▶ What you are asked to do: Convert everything from the line containing "Export activity to PDF" down to the line containing "point(198,33)", both included, into a numbered list of the items, leaving out blank lines.

▶ Entries provided:
* begin *
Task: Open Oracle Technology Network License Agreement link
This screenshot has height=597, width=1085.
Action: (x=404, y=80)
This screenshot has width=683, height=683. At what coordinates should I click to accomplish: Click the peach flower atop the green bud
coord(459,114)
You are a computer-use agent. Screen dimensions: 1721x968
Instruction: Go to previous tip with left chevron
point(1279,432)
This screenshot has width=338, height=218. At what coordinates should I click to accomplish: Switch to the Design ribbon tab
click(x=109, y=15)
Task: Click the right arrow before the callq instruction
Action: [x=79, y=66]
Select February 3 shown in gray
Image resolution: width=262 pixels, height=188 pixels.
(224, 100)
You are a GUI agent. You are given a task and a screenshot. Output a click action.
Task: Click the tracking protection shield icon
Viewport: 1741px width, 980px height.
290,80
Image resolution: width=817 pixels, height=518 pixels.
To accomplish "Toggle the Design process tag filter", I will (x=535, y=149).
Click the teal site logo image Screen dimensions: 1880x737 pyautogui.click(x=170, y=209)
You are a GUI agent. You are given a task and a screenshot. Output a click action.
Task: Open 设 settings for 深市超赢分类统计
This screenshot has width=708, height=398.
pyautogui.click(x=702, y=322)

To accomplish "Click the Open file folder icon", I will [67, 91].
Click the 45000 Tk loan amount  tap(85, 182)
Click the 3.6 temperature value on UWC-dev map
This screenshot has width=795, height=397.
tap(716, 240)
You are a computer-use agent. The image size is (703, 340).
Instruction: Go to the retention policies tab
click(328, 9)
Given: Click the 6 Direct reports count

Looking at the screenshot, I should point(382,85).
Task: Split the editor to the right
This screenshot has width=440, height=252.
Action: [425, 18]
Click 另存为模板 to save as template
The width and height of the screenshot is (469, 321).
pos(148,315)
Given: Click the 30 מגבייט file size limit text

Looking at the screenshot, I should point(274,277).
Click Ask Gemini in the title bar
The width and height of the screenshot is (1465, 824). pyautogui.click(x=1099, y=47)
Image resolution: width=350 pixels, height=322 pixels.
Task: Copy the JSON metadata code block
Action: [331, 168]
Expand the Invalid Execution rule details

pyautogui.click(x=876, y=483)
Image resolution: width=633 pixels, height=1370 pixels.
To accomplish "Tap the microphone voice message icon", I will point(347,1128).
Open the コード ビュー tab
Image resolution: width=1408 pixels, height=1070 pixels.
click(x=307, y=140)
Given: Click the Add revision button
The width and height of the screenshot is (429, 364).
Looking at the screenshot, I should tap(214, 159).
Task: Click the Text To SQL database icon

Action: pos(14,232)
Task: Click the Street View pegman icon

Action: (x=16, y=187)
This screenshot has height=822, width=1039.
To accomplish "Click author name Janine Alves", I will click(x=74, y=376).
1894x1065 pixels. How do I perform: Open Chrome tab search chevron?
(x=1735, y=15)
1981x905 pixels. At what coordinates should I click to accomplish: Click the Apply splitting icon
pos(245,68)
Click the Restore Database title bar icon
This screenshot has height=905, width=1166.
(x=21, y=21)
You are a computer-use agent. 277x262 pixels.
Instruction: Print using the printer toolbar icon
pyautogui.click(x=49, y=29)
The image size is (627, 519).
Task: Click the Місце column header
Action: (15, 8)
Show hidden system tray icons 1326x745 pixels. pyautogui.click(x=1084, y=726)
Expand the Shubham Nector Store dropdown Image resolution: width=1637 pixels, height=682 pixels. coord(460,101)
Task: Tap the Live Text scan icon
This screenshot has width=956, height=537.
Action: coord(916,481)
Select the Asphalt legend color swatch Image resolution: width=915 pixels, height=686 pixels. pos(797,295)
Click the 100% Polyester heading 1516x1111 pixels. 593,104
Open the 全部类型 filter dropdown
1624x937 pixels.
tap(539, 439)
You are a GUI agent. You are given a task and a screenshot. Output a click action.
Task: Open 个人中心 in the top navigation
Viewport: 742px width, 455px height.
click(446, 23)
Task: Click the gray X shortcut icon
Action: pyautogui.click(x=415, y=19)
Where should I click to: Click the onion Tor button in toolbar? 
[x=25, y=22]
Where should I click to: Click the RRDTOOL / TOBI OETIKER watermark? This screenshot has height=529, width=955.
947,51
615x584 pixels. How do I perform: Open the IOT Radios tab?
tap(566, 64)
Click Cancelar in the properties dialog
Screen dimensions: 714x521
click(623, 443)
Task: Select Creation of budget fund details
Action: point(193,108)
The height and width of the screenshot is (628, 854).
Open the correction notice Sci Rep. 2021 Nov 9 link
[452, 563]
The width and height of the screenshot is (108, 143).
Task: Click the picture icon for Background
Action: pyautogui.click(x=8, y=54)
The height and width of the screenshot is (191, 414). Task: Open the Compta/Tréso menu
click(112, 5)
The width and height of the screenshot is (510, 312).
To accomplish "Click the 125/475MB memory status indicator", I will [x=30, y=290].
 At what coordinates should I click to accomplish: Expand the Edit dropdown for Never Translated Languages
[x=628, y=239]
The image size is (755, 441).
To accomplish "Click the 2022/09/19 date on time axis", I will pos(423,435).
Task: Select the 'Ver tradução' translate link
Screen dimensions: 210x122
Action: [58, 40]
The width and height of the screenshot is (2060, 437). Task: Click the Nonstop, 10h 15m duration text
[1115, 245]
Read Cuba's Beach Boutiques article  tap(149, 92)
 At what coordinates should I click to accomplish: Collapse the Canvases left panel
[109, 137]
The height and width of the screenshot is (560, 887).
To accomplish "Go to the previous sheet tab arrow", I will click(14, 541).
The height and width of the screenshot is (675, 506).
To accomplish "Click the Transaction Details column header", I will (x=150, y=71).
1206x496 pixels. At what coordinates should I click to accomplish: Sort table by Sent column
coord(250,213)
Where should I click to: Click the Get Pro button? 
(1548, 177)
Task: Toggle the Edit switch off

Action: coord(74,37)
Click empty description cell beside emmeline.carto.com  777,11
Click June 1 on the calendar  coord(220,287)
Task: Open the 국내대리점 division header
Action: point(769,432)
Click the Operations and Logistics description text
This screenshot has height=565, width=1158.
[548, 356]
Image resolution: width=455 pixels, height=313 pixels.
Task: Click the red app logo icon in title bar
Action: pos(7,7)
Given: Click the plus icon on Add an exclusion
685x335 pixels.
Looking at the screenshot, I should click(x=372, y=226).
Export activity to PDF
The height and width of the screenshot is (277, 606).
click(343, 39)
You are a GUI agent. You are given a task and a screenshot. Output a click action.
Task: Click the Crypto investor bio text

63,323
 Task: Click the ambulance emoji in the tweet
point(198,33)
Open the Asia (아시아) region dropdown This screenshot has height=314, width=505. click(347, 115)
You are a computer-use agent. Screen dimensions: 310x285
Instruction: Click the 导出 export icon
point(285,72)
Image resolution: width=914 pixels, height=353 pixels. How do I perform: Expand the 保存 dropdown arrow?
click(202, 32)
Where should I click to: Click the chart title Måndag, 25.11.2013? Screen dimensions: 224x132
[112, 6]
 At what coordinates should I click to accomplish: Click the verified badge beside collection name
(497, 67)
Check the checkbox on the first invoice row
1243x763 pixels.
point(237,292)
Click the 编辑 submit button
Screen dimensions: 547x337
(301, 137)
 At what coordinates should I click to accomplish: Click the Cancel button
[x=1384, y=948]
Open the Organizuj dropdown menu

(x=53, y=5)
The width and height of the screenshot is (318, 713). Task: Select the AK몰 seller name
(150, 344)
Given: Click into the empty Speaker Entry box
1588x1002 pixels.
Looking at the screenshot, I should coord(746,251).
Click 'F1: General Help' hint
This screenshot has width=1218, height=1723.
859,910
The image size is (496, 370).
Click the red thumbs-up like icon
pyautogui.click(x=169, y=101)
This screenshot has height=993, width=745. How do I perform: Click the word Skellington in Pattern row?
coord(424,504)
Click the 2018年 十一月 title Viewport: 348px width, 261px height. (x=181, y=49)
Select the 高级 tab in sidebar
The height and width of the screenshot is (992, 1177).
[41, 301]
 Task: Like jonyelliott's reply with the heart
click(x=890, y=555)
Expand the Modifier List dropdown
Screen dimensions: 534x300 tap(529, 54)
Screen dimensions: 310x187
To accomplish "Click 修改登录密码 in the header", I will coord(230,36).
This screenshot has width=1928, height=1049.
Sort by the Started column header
* end *
▶ Solution for this task:
1. Export activity to PDF
2. The height and width of the screenshot is (277, 606).
3. click(343, 39)
4. You are a GUI agent. You are given a task and a screenshot. Output a click action.
5. Task: Click the Crypto investor bio text
6. 63,323
7.  Task: Click the ambulance emoji in the tweet
8. point(198,33)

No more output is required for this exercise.